• Text excerpt:

════════════════

Personally, I don't think that it is useful to think about the Good Regulator Theorem as a result about models. It's a pretty neat theorem about random variables and entropy (and that's ok!), but on its own, it doesn't say much about models. As with most things in this post, John Wentworth has discussed how you could modify the theorem to say something about models.
After writing this piece, the good regulator theorem is a lot clearer to me. I hope it is clearer to you as well. Notable by its absence in this post is any discussion of John Wentworth's improvements to the theorem. Time permitting, I hope to cover these at a later date.
This post was written during the agent foundations fellowship with Alex Altair funded by the LTFF. Thanks to Alex, Jose, Daniel, Cole, and Einar for reading and commenting on a draft.
The Good Regulator Theorem, as published by Conant and Ashby in their 1970 paper (cited over 1700 times!) claims to show that 'every good regulator of a system must be a model of that system', though it is a subject of debate as to whether this is actually what the paper shows. It is a fairly simple mathematical result which is worth knowing about for people who care about agent foundations and selection theorems. You might have heard about the Good Regulator Theorem in the context of John Wentworth's 'Gooder Regulator' theorem and his other improvements on the result.

════════════════

• What you need to do:
• 1. In one to three sentences, explain why the author of the excerpt on the Good Regulator Theorem doesn't find it useful to treat the theorem as a result about models.
• 2. Reproduce the passage of the excerpt on the Good Regulator Theorem from "Personally, I don't" to "something about models.".
The lines after this point come from a separate source.

• Material:
════════════════

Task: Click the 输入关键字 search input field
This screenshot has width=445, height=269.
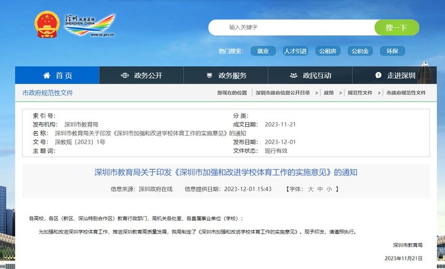Action: pos(291,28)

════════════════

• Responses:
• 1. The author considers it a neat theorem about random variables and entropy. On its own, however, it doesn't say much about models.

• 2.
Personally, I don't think that it is useful to think about the Good Regulator Theorem as a result about models. It's a pretty neat theorem about random variables and entropy (and that's ok!), but on its own, it doesn't say much about models. As with most things in this post, John Wentworth has discussed how you could modify the theorem to say something about models.